Kaluga Russia sets itself up as drugmaking epicenter

A regional government in Russia, capitalizing on drugmakers' need to expand in that country, has four companies set to build manufacturing plants in a pharmaceutical hub it is creating.

Kaluga Gov. Anatoly Artamonov in a roundtable discussion says Denmark's Novo Nordisk ($NVO), British-Swedish AstraZeneca ($AZN), Germany's Stada and Italy's Menarini, have pledged to open manufacturing operations there, The Moscow Times reports. They join Russian drugmakers Nearmedic Plus and Sphera-Pharm that have already invested $500 million in production operations there. He told the group that the government has another four companies analyzing the area, which could bring investments there to $1 billion by 2020.

The city of Kaluga, which is about 90 miles southwest of Moscow, will be the center of the hub, but it will include development in two towns nearby, including a training center for the 1,500 people expected to be employed at the plants, Artamonov says.

Russia is seen as an important emerging market for pharmaceuticals. Hartmut Retzlaff, the CEO of German generic drugmaker Stada, has shown ambivalence about the Russian market, reportedly saying in March that the company might close two underperforming plants there but then in June indicating that he's expecting Stada's Russian sales to surpass domestic revenue by 2015.

There is no ambivalence by Novartis ($NVS) about tapping that potential. The Swiss drugmaker is building a $150 million plant outside of St. Petersburg. Novartis CEO Joseph Jimenez recently was pretty blunt about one of the reasons he felt compelled to invest about $500 million there. Jimenez told Dow Jones that "the government has been very clear that over time [foreign companies] ... will face hurdles." President Vladimir Putin has said drugmakers need to invest in manufacturing and transfer technology or face tariffs on their imports.

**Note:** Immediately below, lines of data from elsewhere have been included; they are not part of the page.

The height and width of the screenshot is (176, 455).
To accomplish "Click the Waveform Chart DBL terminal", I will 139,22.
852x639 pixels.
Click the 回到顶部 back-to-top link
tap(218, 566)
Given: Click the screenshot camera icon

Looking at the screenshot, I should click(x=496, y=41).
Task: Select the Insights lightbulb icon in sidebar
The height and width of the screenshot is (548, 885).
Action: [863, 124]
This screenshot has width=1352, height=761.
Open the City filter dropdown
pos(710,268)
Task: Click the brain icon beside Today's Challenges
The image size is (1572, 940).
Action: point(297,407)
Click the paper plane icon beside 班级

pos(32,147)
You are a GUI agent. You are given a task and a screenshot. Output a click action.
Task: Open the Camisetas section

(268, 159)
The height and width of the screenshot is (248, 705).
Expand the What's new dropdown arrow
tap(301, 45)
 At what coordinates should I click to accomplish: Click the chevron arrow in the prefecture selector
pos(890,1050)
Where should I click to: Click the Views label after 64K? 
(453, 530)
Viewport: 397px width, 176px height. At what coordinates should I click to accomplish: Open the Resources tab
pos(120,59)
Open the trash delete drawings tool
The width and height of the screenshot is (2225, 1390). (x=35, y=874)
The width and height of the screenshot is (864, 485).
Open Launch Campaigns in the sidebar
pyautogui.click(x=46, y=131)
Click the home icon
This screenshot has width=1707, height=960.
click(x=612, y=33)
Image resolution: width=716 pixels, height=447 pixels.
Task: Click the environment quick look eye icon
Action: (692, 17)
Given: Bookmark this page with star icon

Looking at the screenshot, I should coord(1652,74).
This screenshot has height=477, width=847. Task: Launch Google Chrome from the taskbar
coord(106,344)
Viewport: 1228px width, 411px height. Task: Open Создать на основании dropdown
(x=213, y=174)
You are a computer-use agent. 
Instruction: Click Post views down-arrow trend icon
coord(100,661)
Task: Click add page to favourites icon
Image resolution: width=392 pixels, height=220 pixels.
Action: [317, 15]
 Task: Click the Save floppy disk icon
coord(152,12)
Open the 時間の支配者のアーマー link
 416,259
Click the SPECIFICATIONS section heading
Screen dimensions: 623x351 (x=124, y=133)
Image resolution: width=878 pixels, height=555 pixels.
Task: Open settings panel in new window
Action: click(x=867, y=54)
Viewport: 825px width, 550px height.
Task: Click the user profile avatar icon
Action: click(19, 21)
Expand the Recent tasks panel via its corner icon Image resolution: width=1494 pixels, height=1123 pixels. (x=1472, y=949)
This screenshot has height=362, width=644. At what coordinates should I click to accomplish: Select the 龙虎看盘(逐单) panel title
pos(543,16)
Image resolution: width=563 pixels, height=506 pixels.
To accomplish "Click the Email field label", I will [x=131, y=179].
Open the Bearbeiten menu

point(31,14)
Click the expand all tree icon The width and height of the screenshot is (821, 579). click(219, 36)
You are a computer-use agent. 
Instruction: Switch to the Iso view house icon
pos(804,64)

And some are heeding the call. Sergei Tsyb, head of the Russian Industry and Trade Ministry's department for chemical engineering and bioengineering technologies, tells The Moscow Times that foreign pharmaceutical companies have invested about $992 million in Russia in the last three years. That includes everything from investing in domestic companies to joint ventures to building manufacturing operations.